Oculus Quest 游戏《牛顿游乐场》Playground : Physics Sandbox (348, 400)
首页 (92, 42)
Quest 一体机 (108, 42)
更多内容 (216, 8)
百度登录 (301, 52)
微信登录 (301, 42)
□ □ □ □ □ □ □
■ BRIEF
Reproduce the data shown above in its entirety, keeping each word as it is.

■ EXPECTED ANSWER
Oculus Quest 游戏《牛顿游乐场》Playground : Physics Sandbox (348, 400)
首页 (92, 42)
Quest 一体机 (108, 42)
更多内容 (216, 8)
百度登录 (301, 52)
微信登录 (301, 42)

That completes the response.